Before I started blogging, I was thoroughly and completely disillusioned with taking pictures. No matter how much I love the shot ... they just never came out the way I saw them in my head. With blogging however - I needed to figure out how to take decent pictures. If you've followed my blog for any length of time, you've seen the progression: dark and blurry shots, to OVER-edited shots, to a new normal with my new camera. I can't think of any way I'd have saved myself time and effort without just doing it. Take the shots - learn - and have patience that the shots WILL get better with practice. Bear used to stop what he was doing or run away when he heard the camera ... now, he hams it up for me every so often!
  • EXAMPLES OF PHOTOGRAPHY BEFORE:




  • EXAMPLES OF OVER-EDITED PHOTOGRAPHY:


  • EXAMPLES OF PHOTOGRAPHY NOW {BETTER [mostly]}:









What I've learned.
  • Having a smartphone REALLY helps. Not only do you always have your phone with you to take pictures of your pets, but it's much easier to engage on the go. At Conferences, you can post in real time instead of waiting until later in the day. To me, the lack is acute. Many topics and panels include examples on smartphones. 
  • When I'm struggling to come up with ideas - I've found that focusing on other things helps the answer come eventually. It's not a very efficient way to do business, but it works. Spending an hour on e-mail gives one some room to work out issues sub-consciously. Taking a break might change one's perspective slightly. It's hard to trust that the idea will come - but I think it does more often than not.
  • If your format is a dialogue, don't plan out posts line by line. My best posts have come from following where the dialogue takes me. Planning out every detail loses the spontaneity ... the crazy things your brain can come up with - and is especially helpful if you write with humor.
  • To gain readers and awareness for your blog, participate in linky parties or blog hops. Other participants will visit - and some might like your content enough to come back on their own. Any person stopping by might become a long-term reader. I found this out the hard way. When I started blogging, I used Facebook as the way to get my blog out there. At the same time, Facebook changed their algorithms and made it harder to get a page's content seen. If you see a page with a million likes - it makes my paltry 580 look less quality. But in most cases, that severe difference in readers is not the page's fault
  • Cat blogging friends are the best. Just saying.
  • Writer's block really sucks. I've heard it described as when your imaginary friend refuses to talk to you. For me, that's accurate. I'd have more luck squeezing a stone for water than forcing a post.
  • You never get used to stories and pictures of animal abuse or abandonment. When I started blogging, seeing the pictures of abused animals - the calls for help - drug me down. Still does. Reading about some human's stupidity and cruelty to a cat is the best way to destroy my day. I make myself look and read anyway - because the only way to stop it is to face it. The animals can't ignore the abuse visited on them - and so neither will I. That said, many of my days have been ruined - my heart's bee broken time and time again by these types of stories.
  • You will never get used to losing cats you regularly read about. For whatever reason, some cats on other blogs steal our hearts. We almost feel that we know them, we're total fans and can't get enough of them - and we cry when they are taken from us. Not only does a fellow blogging cat's death remind us that ours might be next, but you genuinely love the personalities behind the blogs.
  • As much as I haven't seen commensurate returns on my commenting - it's an easy way to get your name out there. Introduce yourself. If you leave a comment the writer finds funny or touching, you might gain a new reader.
  • DON'T COMPARE yourself to other people. You will ALWAYS find some person who beats you on a particular aspect or statistic of blogging. Take your body of work as a whole instead of as pieces. Sure, my Facebook page doesn't have a ton of likes, but I do have other things going for me. Comparing one's self is the quickest way to feel worthless and burn out.

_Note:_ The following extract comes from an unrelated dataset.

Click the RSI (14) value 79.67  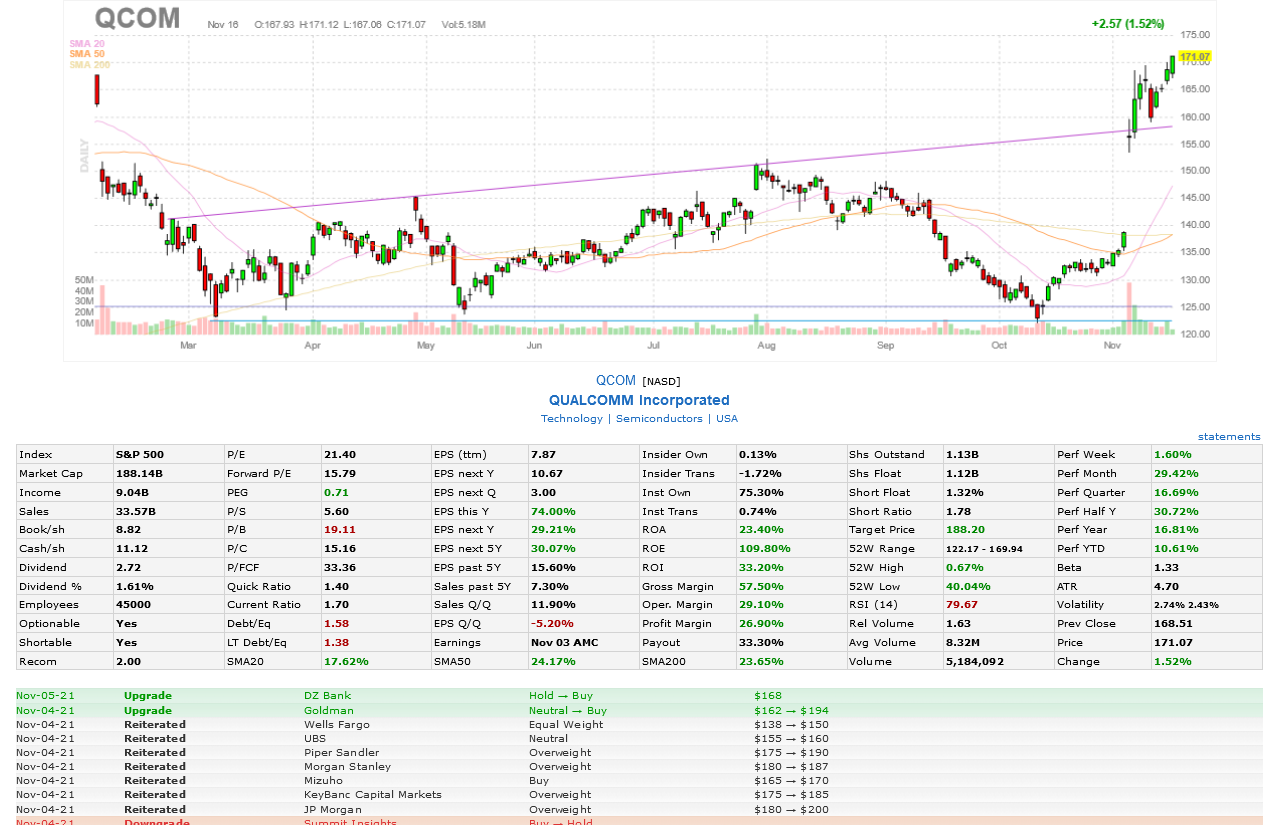pos(961,604)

I will never have a social media channel explode with followers. I will never make a full-time income from my blog. I will never win an industry award. As much as I'd like the recognition to validate the quality of my work, if it doesn't happen, that's okay too. I blog because Bear's given me so much joy - so much love - so much to admire. And I pay it forward with my blog. If one reader's day is brightened ... if one reader's load is lightened - that's what matters most to me. I try not to get caught up in the recognition piece - but just like my blog, I'm a work in progress. Will I ever be better than a {mostly} failed cat blogger? The answer doesn't change how much I love my cats or how much I love making people laugh so I'm just going to keep on keeping on with those. How can either be wrong?

66 comments

  1. Thanks for sharing this. You are so right that we each have to define what success means to us. I have trouble with self-promotion too, because some part of me is always thinking that no one will respond, and wouldn't that be just like middle school all over again? You and Bear and the Boy and Ellie Mae ALWAYS make me laugh!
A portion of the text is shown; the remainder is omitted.